» **Task description**: Using the line with "This screenshot has width=893, height=526." as your starting point, transcribe it and each line beneath it word for word until the records run out, without pictures.

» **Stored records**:
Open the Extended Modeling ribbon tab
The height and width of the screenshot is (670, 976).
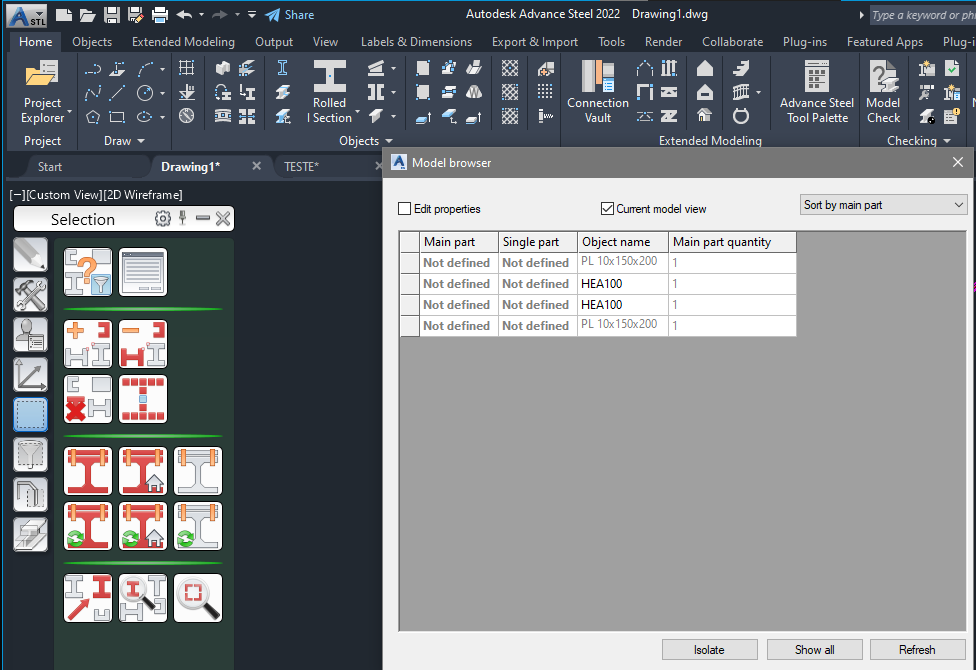(183, 42)
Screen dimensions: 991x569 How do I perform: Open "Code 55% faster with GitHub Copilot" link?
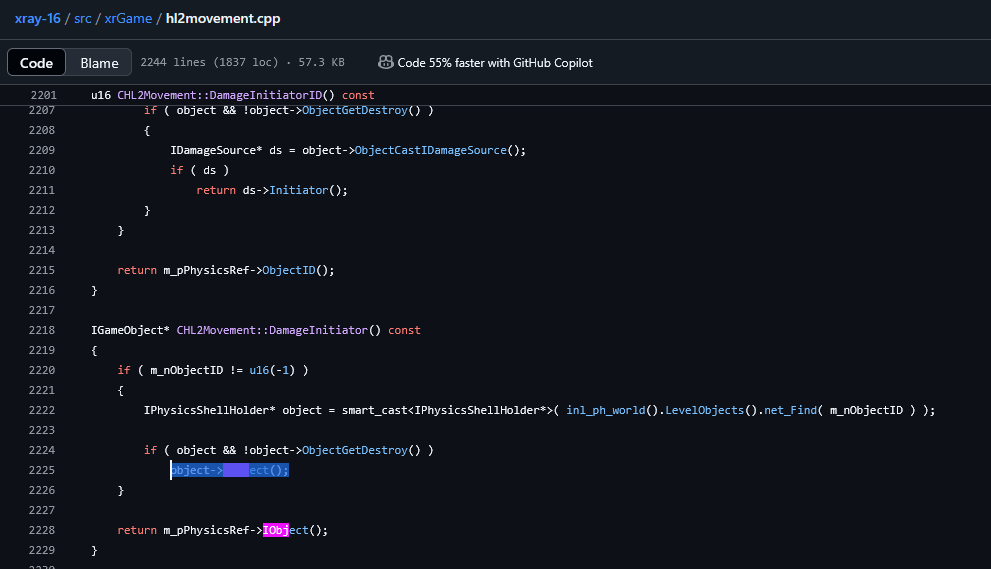pyautogui.click(x=495, y=63)
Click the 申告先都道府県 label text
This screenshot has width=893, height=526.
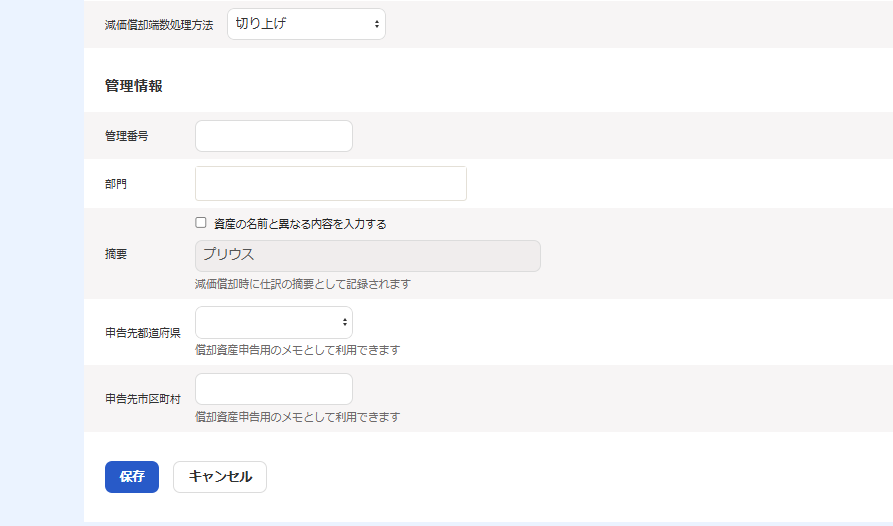click(x=142, y=333)
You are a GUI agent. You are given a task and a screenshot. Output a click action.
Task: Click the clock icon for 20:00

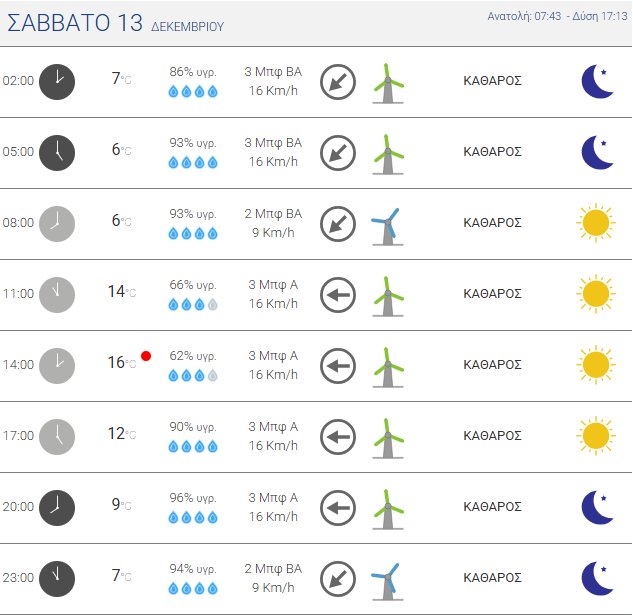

» **Completed exercise**:
This screenshot has width=893, height=526.
click(x=142, y=333)
You are a GUI agent. You are given a task and a screenshot. Output a click action.
Task: Click the clock icon for 20:00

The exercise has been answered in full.